======== PROVIDED INFORMATION

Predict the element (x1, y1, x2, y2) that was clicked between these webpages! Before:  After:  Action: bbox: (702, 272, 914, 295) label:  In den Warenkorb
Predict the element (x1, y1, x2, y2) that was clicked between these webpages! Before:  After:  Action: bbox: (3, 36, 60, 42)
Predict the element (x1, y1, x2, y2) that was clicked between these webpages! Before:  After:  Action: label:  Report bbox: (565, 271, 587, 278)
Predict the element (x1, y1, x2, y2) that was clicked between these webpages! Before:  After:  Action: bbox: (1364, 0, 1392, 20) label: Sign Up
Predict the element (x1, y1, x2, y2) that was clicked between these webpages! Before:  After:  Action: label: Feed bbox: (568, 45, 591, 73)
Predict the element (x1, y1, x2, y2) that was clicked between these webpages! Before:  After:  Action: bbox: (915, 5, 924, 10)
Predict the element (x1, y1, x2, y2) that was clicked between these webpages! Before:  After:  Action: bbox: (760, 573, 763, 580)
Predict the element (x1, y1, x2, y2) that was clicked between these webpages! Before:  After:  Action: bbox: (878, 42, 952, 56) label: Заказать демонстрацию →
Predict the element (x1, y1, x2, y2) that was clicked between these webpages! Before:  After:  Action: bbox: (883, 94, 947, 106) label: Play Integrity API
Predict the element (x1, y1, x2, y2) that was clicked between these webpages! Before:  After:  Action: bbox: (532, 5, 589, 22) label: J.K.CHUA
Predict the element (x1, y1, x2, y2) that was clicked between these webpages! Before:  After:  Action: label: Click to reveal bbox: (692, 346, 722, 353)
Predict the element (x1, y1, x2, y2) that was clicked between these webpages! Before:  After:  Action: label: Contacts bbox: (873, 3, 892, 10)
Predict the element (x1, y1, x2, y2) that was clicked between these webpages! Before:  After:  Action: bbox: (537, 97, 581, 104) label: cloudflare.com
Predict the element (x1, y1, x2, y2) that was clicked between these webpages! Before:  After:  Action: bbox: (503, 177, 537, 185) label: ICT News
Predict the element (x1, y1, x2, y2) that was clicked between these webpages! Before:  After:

================

• **THE PROBLEM**
Copy out every one of the lines above word for word, keeping them in the same order.

• **ANSWER TO THIS PROBLEM**
Predict the element (x1, y1, x2, y2) that was clicked between these webpages! Before:  After:  Action: bbox: (702, 272, 914, 295) label:  In den Warenkorb
Predict the element (x1, y1, x2, y2) that was clicked between these webpages! Before:  After:  Action: bbox: (3, 36, 60, 42)
Predict the element (x1, y1, x2, y2) that was clicked between these webpages! Before:  After:  Action: label:  Report bbox: (565, 271, 587, 278)
Predict the element (x1, y1, x2, y2) that was clicked between these webpages! Before:  After:  Action: bbox: (1364, 0, 1392, 20) label: Sign Up
Predict the element (x1, y1, x2, y2) that was clicked between these webpages! Before:  After:  Action: label: Feed bbox: (568, 45, 591, 73)
Predict the element (x1, y1, x2, y2) that was clicked between these webpages! Before:  After:  Action: bbox: (915, 5, 924, 10)
Predict the element (x1, y1, x2, y2) that was clicked between these webpages! Before:  After:  Action: bbox: (760, 573, 763, 580)
Predict the element (x1, y1, x2, y2) that was clicked between these webpages! Before:  After:  Action: bbox: (878, 42, 952, 56) label: Заказать демонстрацию →
Predict the element (x1, y1, x2, y2) that was clicked between these webpages! Before:  After:  Action: bbox: (883, 94, 947, 106) label: Play Integrity API
Predict the element (x1, y1, x2, y2) that was clicked between these webpages! Before:  After:  Action: bbox: (532, 5, 589, 22) label: J.K.CHUA
Predict the element (x1, y1, x2, y2) that was clicked between these webpages! Before:  After:  Action: label: Click to reveal bbox: (692, 346, 722, 353)
Predict the element (x1, y1, x2, y2) that was clicked between these webpages! Before:  After:  Action: label: Contacts bbox: (873, 3, 892, 10)
Predict the element (x1, y1, x2, y2) that was clicked between these webpages! Before:  After:  Action: bbox: (537, 97, 581, 104) label: cloudflare.com
Predict the element (x1, y1, x2, y2) that was clicked between these webpages! Before:  After:  Action: bbox: (503, 177, 537, 185) label: ICT News
Predict the element (x1, y1, x2, y2) that was clicked between these webpages! Before:  After:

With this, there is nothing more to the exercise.